There are some limitations to the present study which require mention. First, two CHS patients were not included in the present retrospective cohort for absence of immediate postoperative SPECT. However, two patients with ipsilateral hyperemia (rCBF increase >80 % compared to the preoperative state) were included in the cohort, both of which showed preoperative poor escape routes. We think this is an essentially valuable result to substantiate our hypothesis, since hyperperfusion (rCBF increase >100 % compared to the preoperative state) or CHS may not occur without ipsilateral rCBF increase as in hyperemia. On top of that, it may be important collateral evidence that both CHS patients in our study showing poor escape routes preoperatively which may lead to ipsilateral rCBF increase.
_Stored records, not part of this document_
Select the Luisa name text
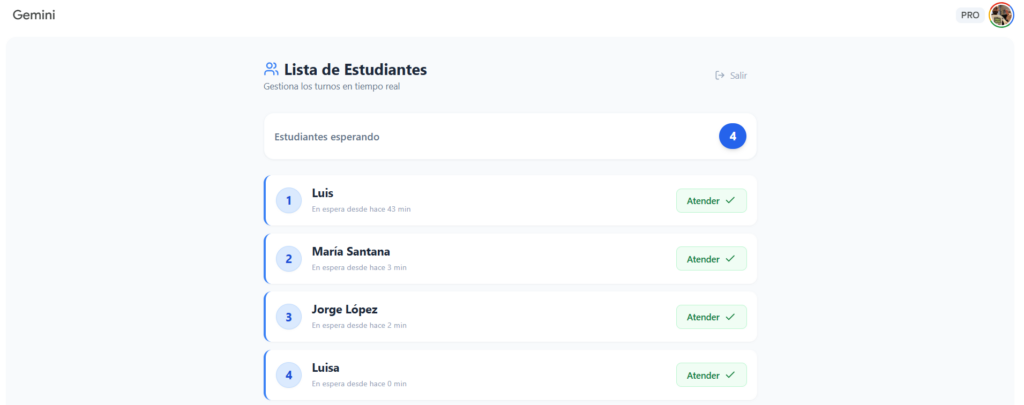 327,367
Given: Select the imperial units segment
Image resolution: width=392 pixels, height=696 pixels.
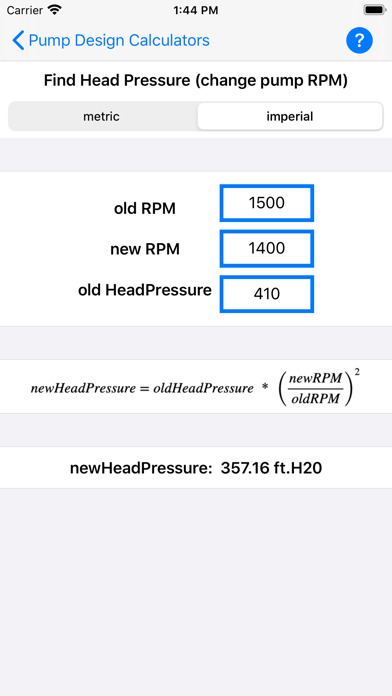Looking at the screenshot, I should click(290, 116).
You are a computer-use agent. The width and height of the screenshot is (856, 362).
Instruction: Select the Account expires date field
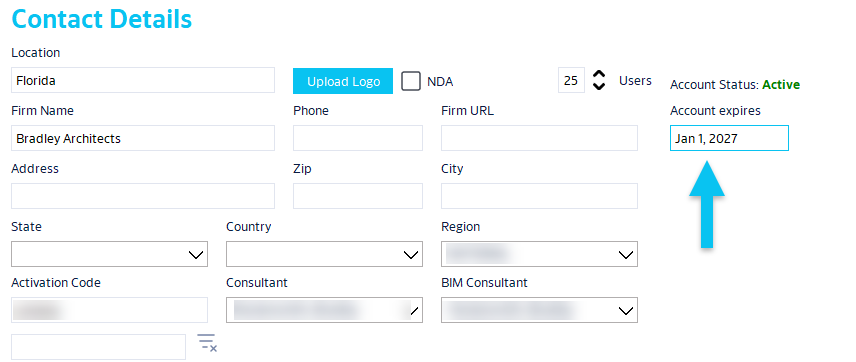click(x=729, y=138)
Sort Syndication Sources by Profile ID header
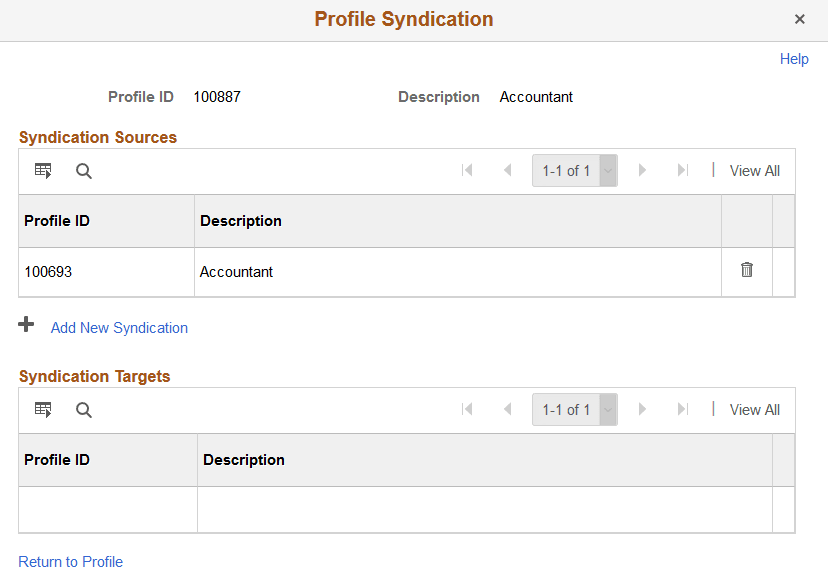Viewport: 828px width, 578px height. point(57,221)
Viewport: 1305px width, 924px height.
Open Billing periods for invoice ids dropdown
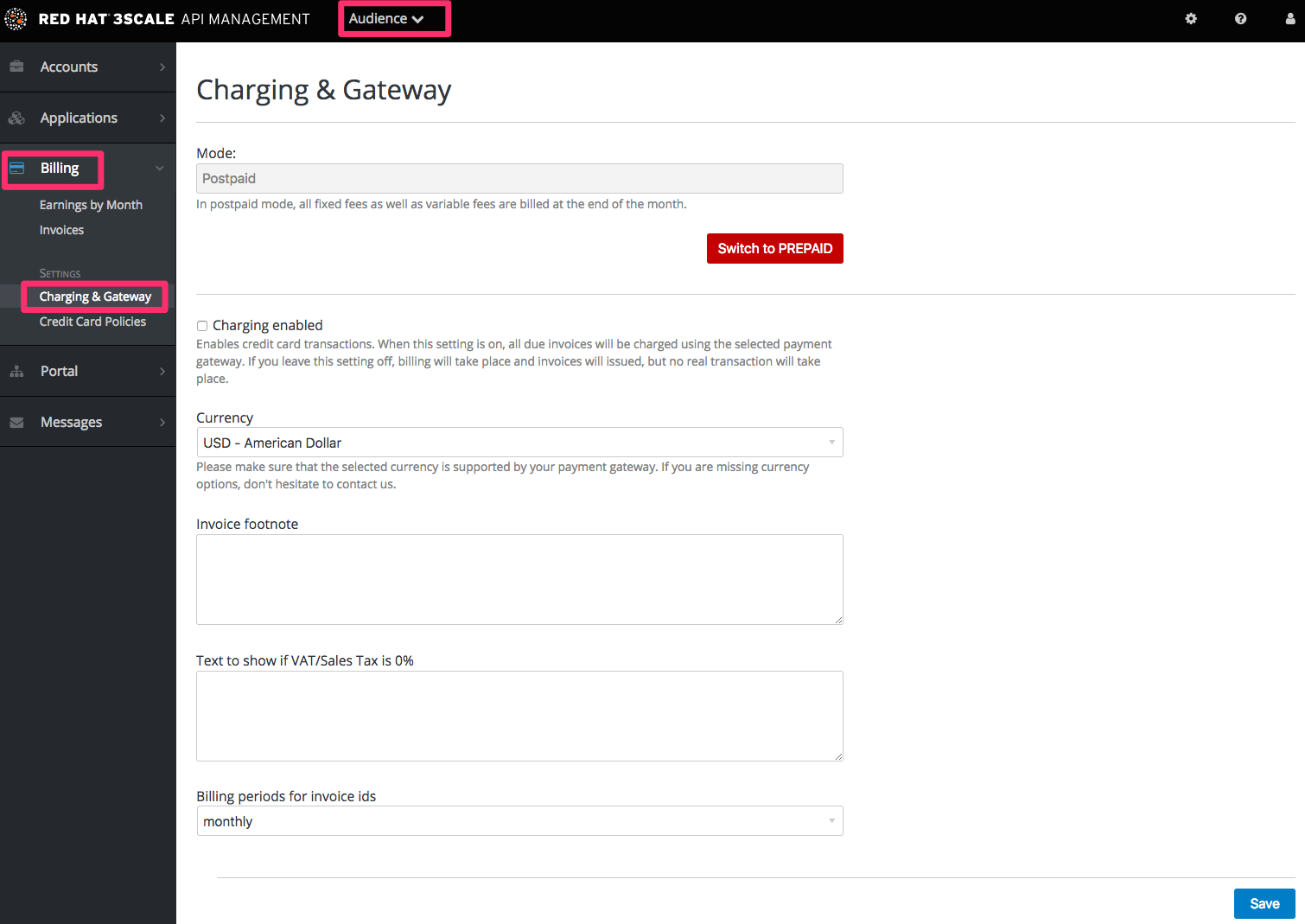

Additional supplementary proof is that no description has been found in the previous major reports concerning CHS showing perilous bilateral rCBF increase as well as bilateral ICH due to CHS. All the representative cases shown in the literature demonstrated only ipsilateral rCBF increase [1, 46, 8, 9, 11, 12, 14, 16]. Secondly, the number of patients was relatively small, though the incidence of the CHS itself was also quite small. Further multi-center studies with larger numbers of patients are warranted to clarify the relationship between escape routes and hyperperfusion. Thirdly, the MRI used here was a 1.5-T system with lower spatial resolution than 3.0-T systems, though MR angiography with the 1.5-T system is accepted as more sensitive and specific for detection of decreased velocity of inflowing blood than that with 3.0-T systems [11]. Fourthly, although escape routes were evaluated with MR angiography by a single well-trained neurosurgeon blinded to the patient data in random order, the possibility of intraobserver bias cannot be precluded. Evaluation with authors including a radiologist showing the interobserver variability of their classification might be a better option. Fifthly, the nicardipine that was used to control the patients’ BP in the normotensive range may have affected their rCBF values. Lastly, the present result can not be applied to cases with a high degree of carotid stenosis bilaterally, because we limited the cases to unilateral stenosis to maintain the accuracy of rCBF evaluation by SPECT and normalization.

There appears to be no doubt that hemodynamic impairment is important for the occurrence of hyperperfusion. Making effective, economical and minimally invasive use of approaches to predict hyperperfusion by reduced CVR as proposed in the present study may have profound significance.

Conclusion

Preoperative evaluation and detection of poor escape routes with postoperative concentration of blood flow because of reconstructed ICA by MR angiography is recommended before surgical treatment of carotid stenoses. This should limit the cases that really need investigation of CVR by acetazolamide-challenge SPECT. If plain SPECT at rest is also affordable preoperatively, a drug-challenge test for CVR is reasonable for the few cases with decreased rCBF and good escape routes, as well as for those with poor escape routes.